On the contrary, it meant crossing the limiting barriers of the individual,
to become more than man, to become one with the All. It was not a mere play
of the imagination, but it was the liberation of consciousness from all the
mystifications and exaggerations of the self. These ancient seers felt in the
serene depth of their mind that the same energy which vibrates and passes into
the endless forms of the world manifests itself in our inner being as consciousness;
and there is no break in unity. For these seers there was no gap in their luminous
vision of perfection. They never acknowledged even death itself as creating
a chasm in the field of reality. They said, His reflection is death as well
as immortality. 13 They did not recognise any essential opposition between life
and death, and they said with absolute assurance, "It is life that is death."

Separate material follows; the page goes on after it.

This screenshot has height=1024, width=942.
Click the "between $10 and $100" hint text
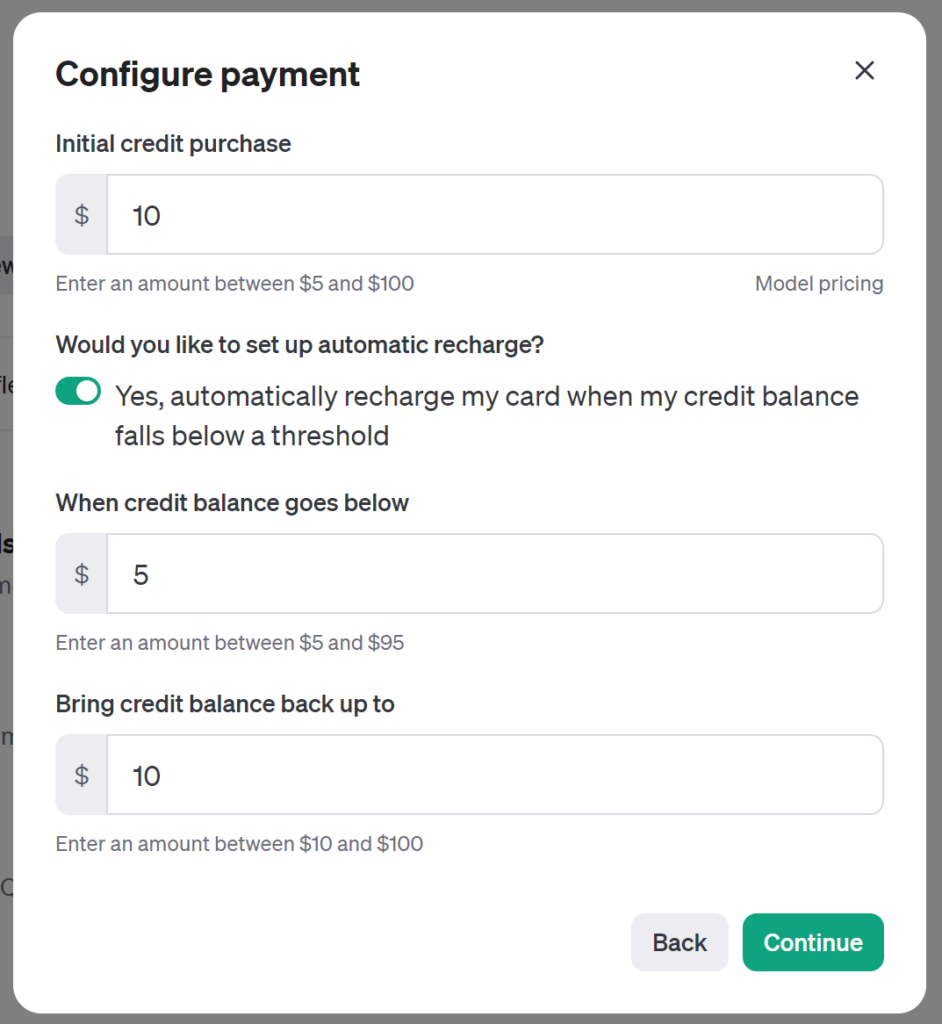pos(239,844)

14 They saluted with the same serenity of gladness "life in its aspect
of appearing and in its aspect of departure"-- That which is past is hidden
in life, and that which is to come. 15 They knew that mere appearance and disappearance
are on the surface like waves on the sea, but life which is permanent knows
no decay or diminution.
Everything has
sprung from immortal life and is vibrating with life, 16 for life is immense.
17
This is the noble
heritage from our forefathers waiting to be claimed by us as our own, this ideal
of the supreme freedom of consciousness. It is not merely intellectual or emotional,
it has an ethical basis, and it must be translated into action. In the Upanishad
it is said, The supreme being is all-pervading, therefore he is the innate good
in all. 18 To be truly united in knowledge, love, and service with all beings,
and thus to realise one's self in the all-pervading God is the essence of goodness,
and this is the keynote of the teachings of the Upanishads: Life is immense!